请原样输出下面的记录，从包含“Given: Click drag”的那一行开始，一直到包含“Looking at the screenshot, I should [476, 41].”的那一行为止，首尾两行都要包括在内。

练习材料:
::::

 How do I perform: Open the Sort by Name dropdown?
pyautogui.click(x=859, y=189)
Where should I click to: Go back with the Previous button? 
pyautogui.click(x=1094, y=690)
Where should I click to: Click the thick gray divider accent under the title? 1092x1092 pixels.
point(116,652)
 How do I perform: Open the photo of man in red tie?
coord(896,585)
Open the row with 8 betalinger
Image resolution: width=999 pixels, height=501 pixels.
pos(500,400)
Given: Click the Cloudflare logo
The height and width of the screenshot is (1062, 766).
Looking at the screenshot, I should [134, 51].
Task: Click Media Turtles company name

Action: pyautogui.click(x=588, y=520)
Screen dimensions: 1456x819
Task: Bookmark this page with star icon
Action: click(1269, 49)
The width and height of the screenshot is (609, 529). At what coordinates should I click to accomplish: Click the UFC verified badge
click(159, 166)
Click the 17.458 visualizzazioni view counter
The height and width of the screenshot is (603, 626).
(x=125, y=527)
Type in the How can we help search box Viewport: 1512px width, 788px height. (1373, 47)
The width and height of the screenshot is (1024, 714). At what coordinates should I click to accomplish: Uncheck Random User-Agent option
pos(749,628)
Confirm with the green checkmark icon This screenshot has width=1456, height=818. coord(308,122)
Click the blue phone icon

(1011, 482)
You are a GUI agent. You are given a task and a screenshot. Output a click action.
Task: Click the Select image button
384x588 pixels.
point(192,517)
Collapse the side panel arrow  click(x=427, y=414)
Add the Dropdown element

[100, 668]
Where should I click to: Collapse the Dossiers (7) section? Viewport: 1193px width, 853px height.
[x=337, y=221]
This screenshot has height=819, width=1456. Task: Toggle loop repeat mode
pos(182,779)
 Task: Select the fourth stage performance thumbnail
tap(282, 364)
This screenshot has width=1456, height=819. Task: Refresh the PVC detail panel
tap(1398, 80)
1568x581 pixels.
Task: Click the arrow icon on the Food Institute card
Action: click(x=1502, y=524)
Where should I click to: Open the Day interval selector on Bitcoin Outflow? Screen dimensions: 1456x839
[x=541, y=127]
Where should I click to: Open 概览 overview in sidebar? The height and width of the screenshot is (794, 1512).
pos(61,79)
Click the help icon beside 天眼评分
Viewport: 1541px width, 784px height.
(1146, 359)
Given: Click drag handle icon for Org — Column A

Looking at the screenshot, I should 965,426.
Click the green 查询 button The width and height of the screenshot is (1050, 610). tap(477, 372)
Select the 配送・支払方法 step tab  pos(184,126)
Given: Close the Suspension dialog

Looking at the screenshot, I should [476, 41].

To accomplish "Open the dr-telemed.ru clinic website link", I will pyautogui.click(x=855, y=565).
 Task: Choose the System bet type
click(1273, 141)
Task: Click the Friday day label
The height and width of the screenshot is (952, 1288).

::::

参考答案:
Given: Click drag handle icon for Org — Column A

Looking at the screenshot, I should 965,426.
Click the green 查询 button The width and height of the screenshot is (1050, 610). tap(477, 372)
Select the 配送・支払方法 step tab  pos(184,126)
Given: Close the Suspension dialog

Looking at the screenshot, I should [476, 41].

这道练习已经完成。